What you have to do –
Only the lines from the one containing "Expand the address bar path dropdown" through the last line of the material should be copied, exactly as written and without pictures.

The records –
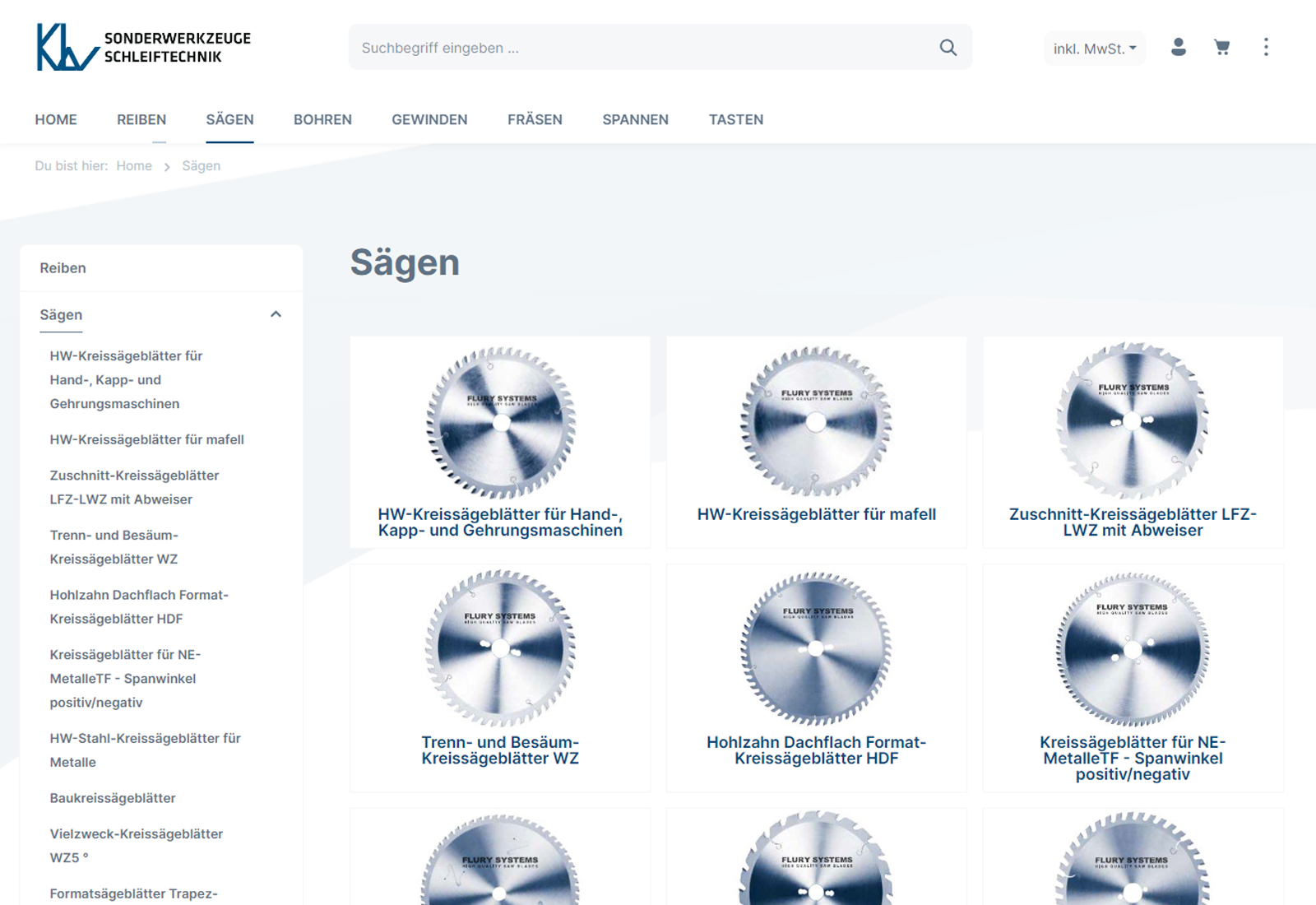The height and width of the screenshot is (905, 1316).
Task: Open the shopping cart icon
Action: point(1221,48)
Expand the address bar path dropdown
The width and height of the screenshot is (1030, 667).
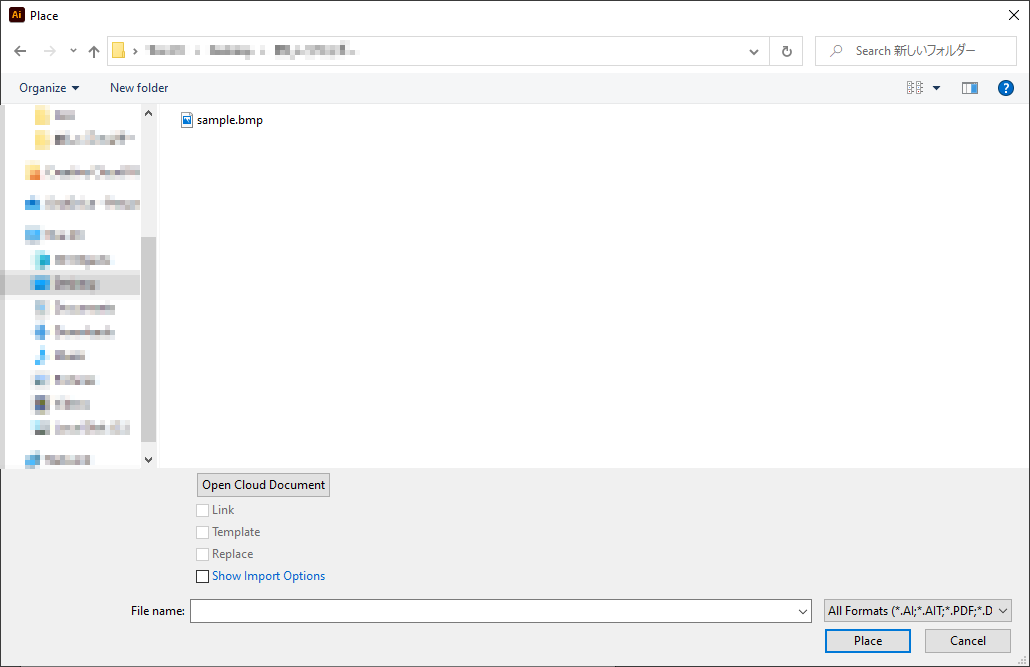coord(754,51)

Expected answer –
Expand the address bar path dropdown
The width and height of the screenshot is (1030, 667).
coord(754,51)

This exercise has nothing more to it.